Shortly after Bruce’s original post on comparing shared-memory platforms, he learned from Rod Tohid about Thoman et al.’s taxonomy of task-based parallel programming technologies for high-performance computing. Thoman’s taxonomy is more comprehensive than Bruce’s original feature-comparison table, but it’s arguably a bit unwieldy as a tool for hacking through the jungle to El Dorado. So the three of us (Bruce, TW, and Rod) synthesized the two comparison tools into this:
Fastcode’s feature comparison table of task-parallel technology for SPE
See here for the full table, which includes additional rows for distributed-memory platforms Legion, PaRSEC, Charm++, AllScale, StarPU, Chapel, and X10.
“Searching for El Dorado” meets the actual jungle
Talking with Rod about the ultimate map led to a mini-epiphany for Bruce. The ultimate map might be useful for people who talk about performance engineering, but what about people who actually do performance engineering? We imagine those people—people who improve program performance while simultaneously supporting existing users, architectures, and legacy systems—as more “living in jungle” than “searching for El Dorado.” Here’s how those people might receive our feature-comparison table:
Welcome to the jungle
Tangled constraints are the watered soil that feeds the jungle of actually doing software performance engineering. With that perspective, we shift—
away from a formalized taxonomy of SPE platforms,
towards principled diagnostic questions to help jungle inhabitants find their way to better performance.
Guiding questions
With our shift, we arrive at the following very basic flow chart for choosing your platform for software performance engineering:
Verifying answers
Some people might prefer to approach this search the other way, by verifying the use cases for a pre-selected platform. With that in mind, we close this post with brief reflections on why OpenCilk, or OpenMP, or Taskflow, or HPX might be the right answer for you.
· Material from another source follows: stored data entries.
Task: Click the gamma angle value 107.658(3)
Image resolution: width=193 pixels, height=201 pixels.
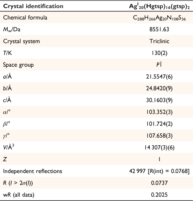Action: pyautogui.click(x=159, y=136)
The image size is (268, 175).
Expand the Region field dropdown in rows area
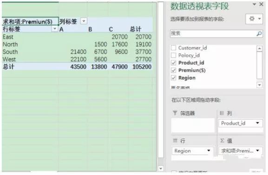209,150
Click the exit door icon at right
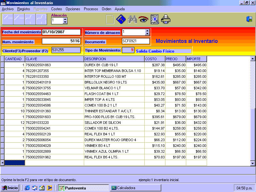 point(249,19)
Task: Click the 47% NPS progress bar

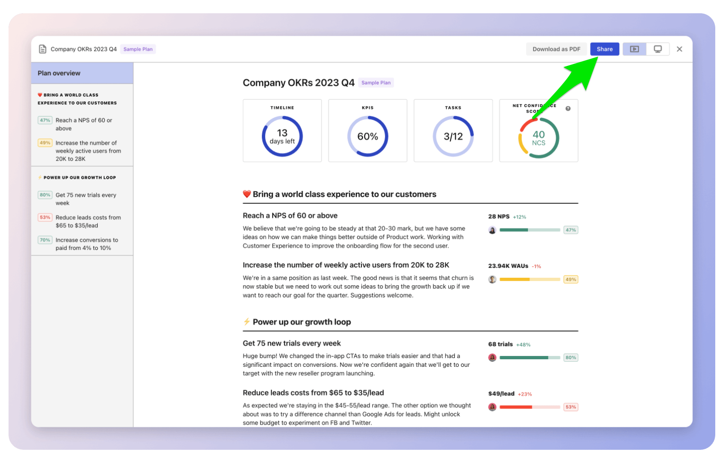Action: [529, 230]
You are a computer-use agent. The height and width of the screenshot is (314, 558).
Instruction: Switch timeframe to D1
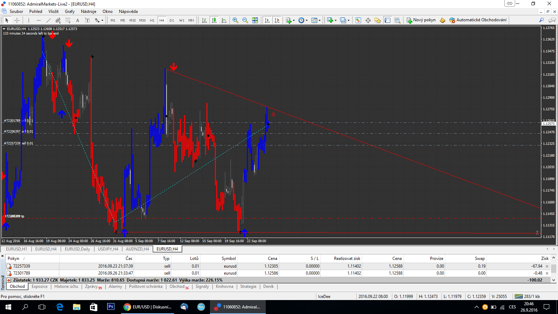[172, 20]
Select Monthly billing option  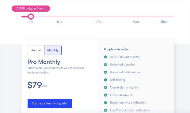click(x=53, y=50)
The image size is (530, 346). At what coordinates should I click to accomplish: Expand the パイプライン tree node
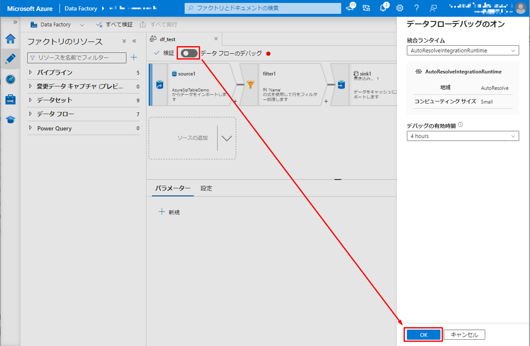pos(30,73)
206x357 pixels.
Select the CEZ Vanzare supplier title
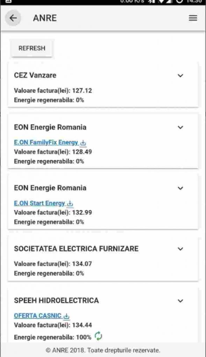(x=35, y=75)
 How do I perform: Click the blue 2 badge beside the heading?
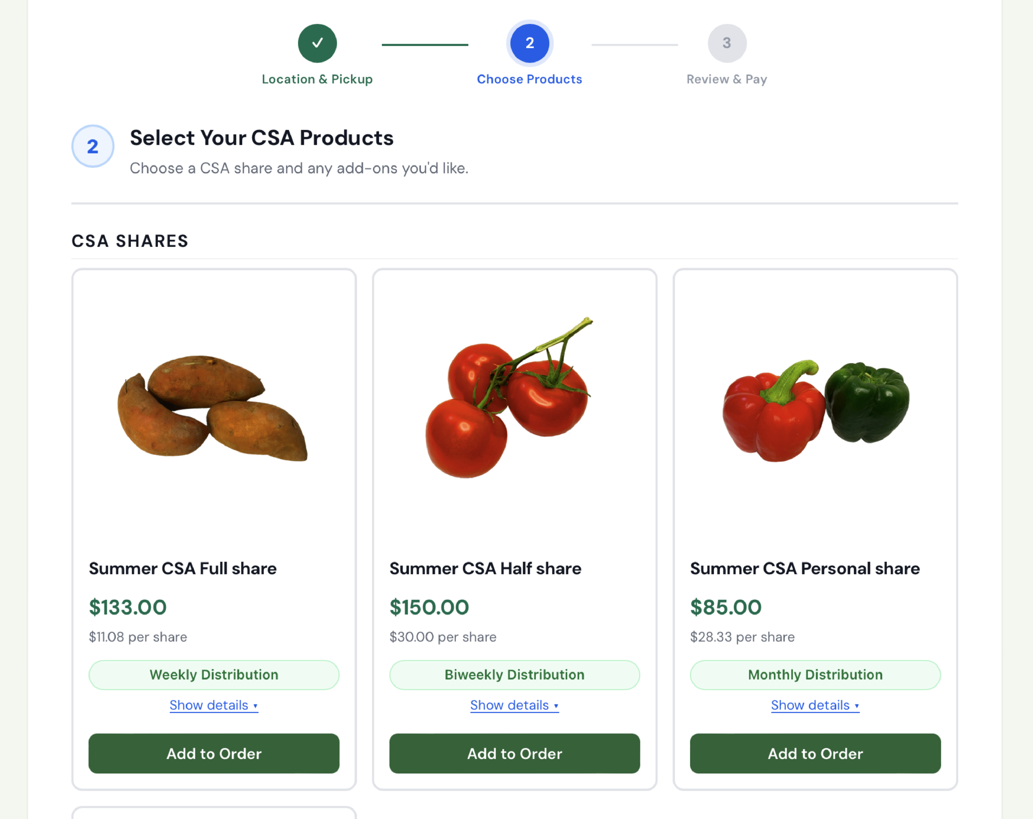coord(92,146)
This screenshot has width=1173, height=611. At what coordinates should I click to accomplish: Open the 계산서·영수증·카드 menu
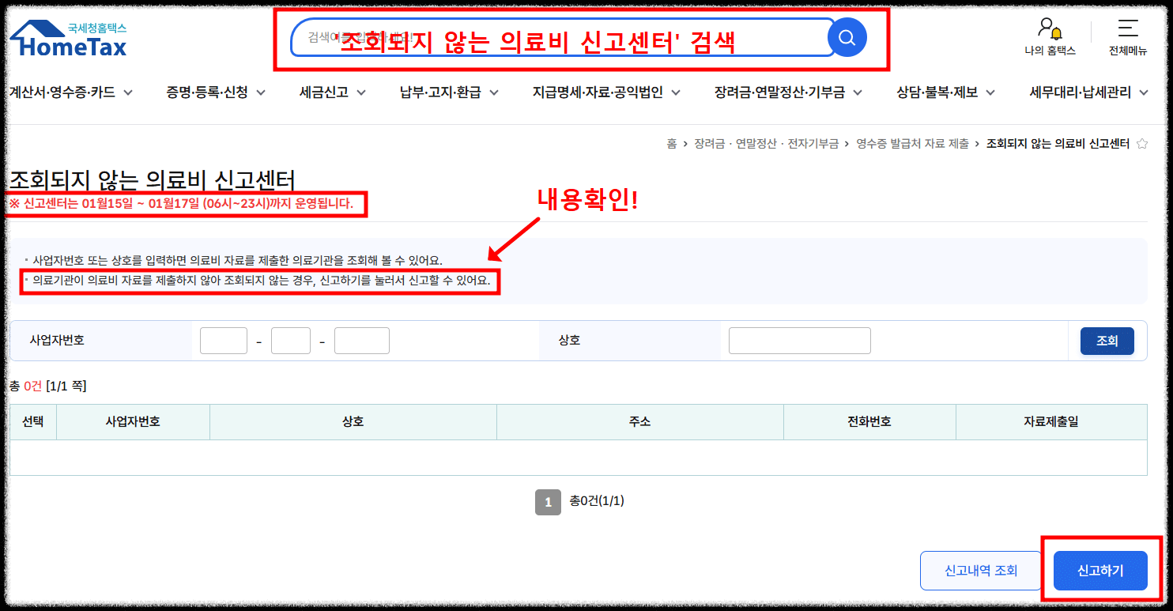tap(64, 92)
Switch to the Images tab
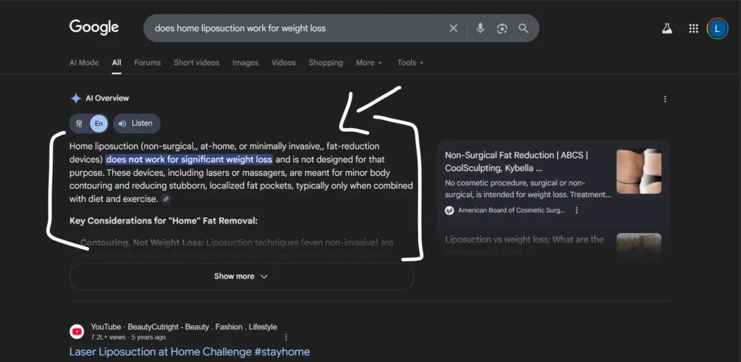The height and width of the screenshot is (362, 741). pos(245,63)
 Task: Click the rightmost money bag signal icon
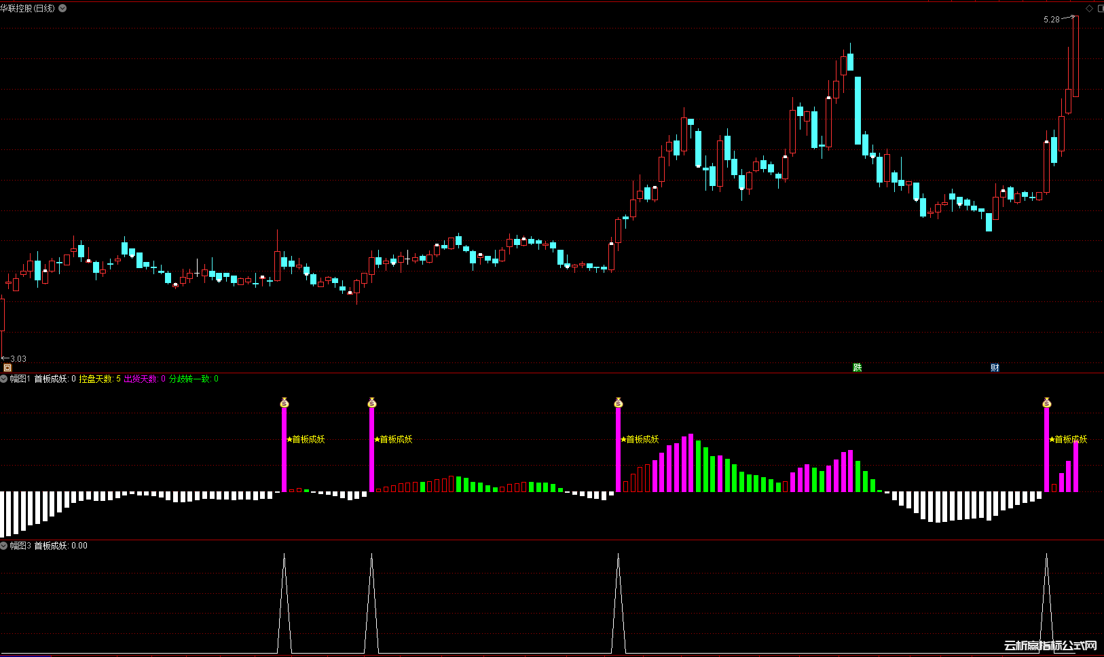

OpenCilk, a fork-join-based extension to LLVM/Clang, is an ideal platform for “going multicore” with an existing serial program, thanks to keywords like
cilk_for
that make it easy to expose logical parallelism that the runtime system will automatically exploit. It provides race detection to ensure that parallelizing your program does not introduce new bugs, and it integrates with popular LLVM/Clang profilers and debuggers.OpenMP, a directive-driven library that extends C/C++ and FORTRAN, is well-suited and popular for parallelizing scientific-computing applications, which typically can be programmed using regular grid communication patterns. By itself, OpenMP is designed for shared memory; but, when paired with MPI, OpenMP is part of one of the world’s most popular platforms for distributed SPE.
Taskflow, a C++ task-parallel library, is designed for shared-memory applications with complex dependency patterns (e.g., task graphs, dynamic control flow). It offers flexibility to customize thread communication behavior.
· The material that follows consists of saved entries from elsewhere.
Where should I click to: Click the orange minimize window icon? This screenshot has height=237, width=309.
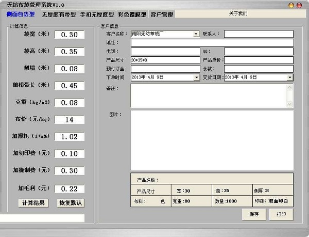tap(291, 5)
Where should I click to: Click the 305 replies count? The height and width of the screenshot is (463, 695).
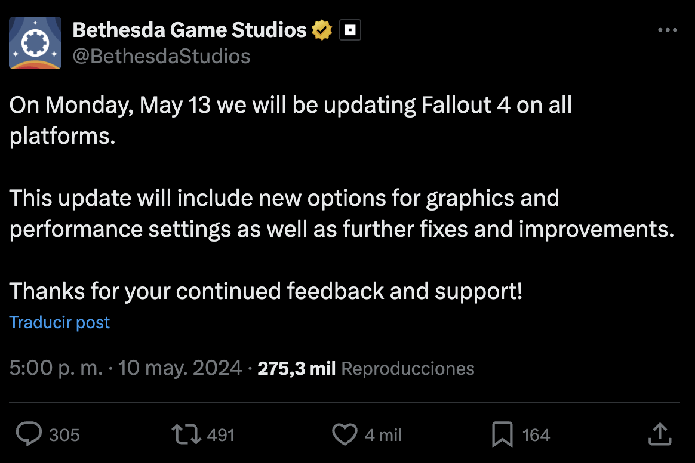(x=64, y=435)
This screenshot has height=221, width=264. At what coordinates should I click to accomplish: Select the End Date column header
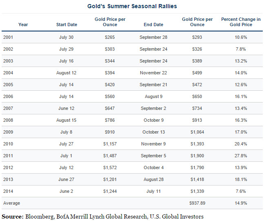pos(153,25)
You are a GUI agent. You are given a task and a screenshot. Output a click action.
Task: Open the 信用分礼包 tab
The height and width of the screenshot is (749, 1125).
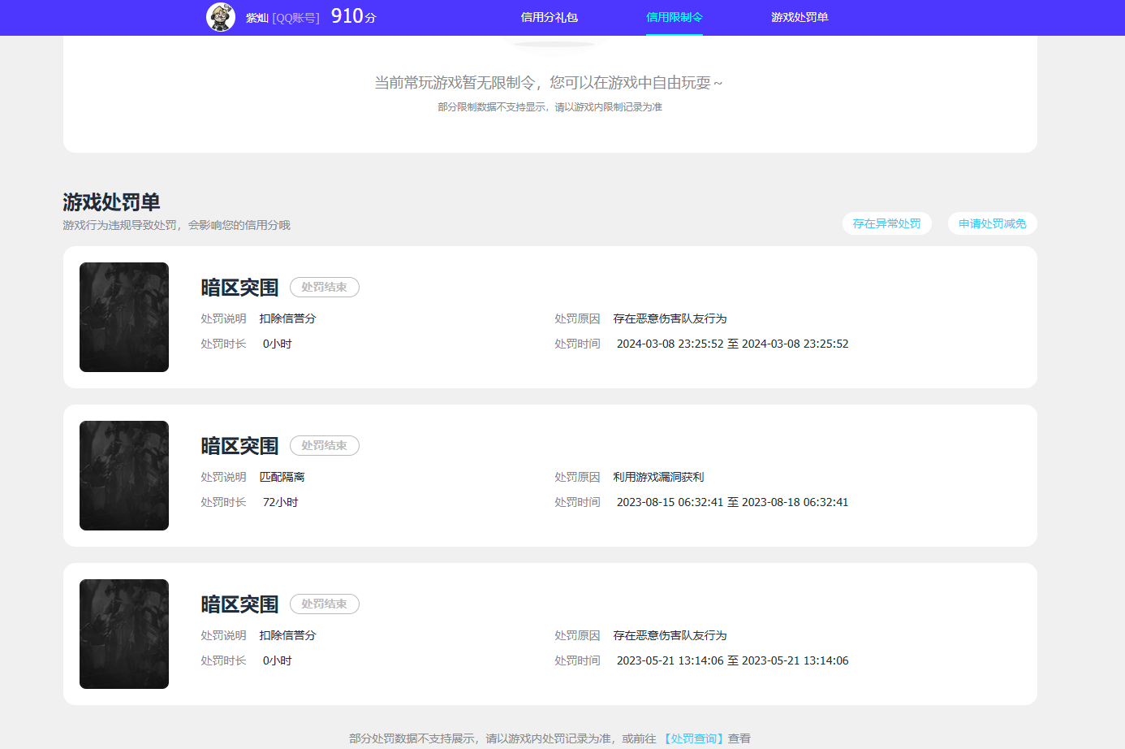[x=550, y=17]
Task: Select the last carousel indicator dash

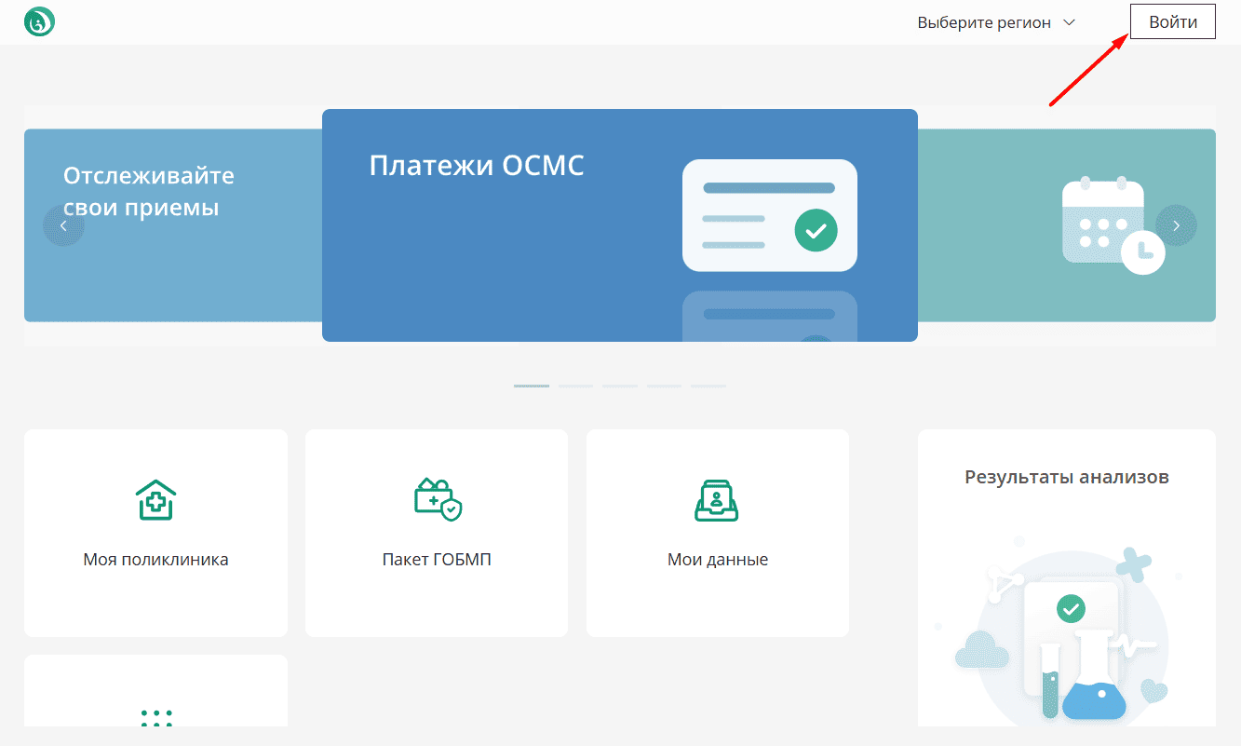Action: [x=708, y=386]
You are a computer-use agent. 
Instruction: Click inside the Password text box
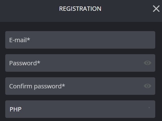point(80,63)
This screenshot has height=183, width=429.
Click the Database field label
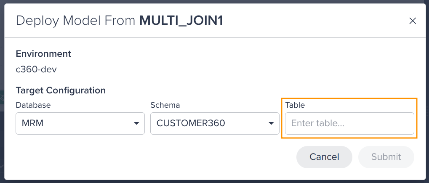pos(33,104)
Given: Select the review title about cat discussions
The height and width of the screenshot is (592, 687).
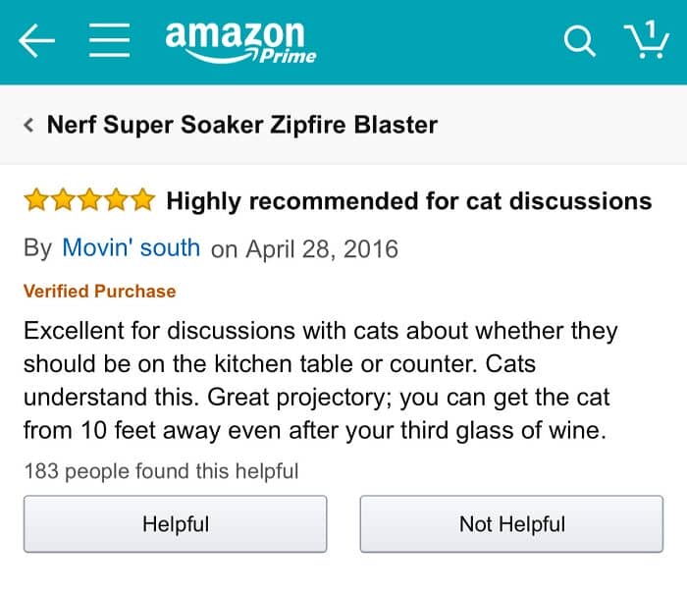Looking at the screenshot, I should pyautogui.click(x=408, y=201).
HPX, an extension to C++ STL, is designed to maximize system throughput by enabling parallelism and concurrency in shared and distributed environments, using the latest C++ standards (without introducing any additional syntax or standard like OpenMP.)
More to come
We will post again soon on this topic, using detailed guiding questions to say more about individual platforms. Below are some questions that we propose to use. What do you think? If you want to update our questions, please comment below or contact us.
Parallelizing an existing serial program for a shared memory architecture
When run on a single processor, how does the performance of your parallelized program compare to the performance of the original serial program?
How much harder is it to debug your parallelized program than to debug the original? Can you use your standard, familiar debugging tools?
Can you maintain just one code base, or must you maintain serial and parallel versions? Do you have to update your program every time the host system gets upgraded?
Application performance
Does the platform address latency or just throughput? What tools are available for detecting performance bottlenecks?
Does the platform allow you to measure the parallelism and scalability of your program?
Does the platform’s scheduler load‐balance irregular applications efficiently to achieve full utilization?
Software reliability
Are there effective debugging tools to identify parallel‐programming errors, such as data‐race bugs?
What changes must you make to your testing processes to ensure that your deployed software is reliable? Can you use your existing unit tests and regression tests?
Development time
How much logical restructuring will your program need?
Can you easily hire or train programmers to use the platform?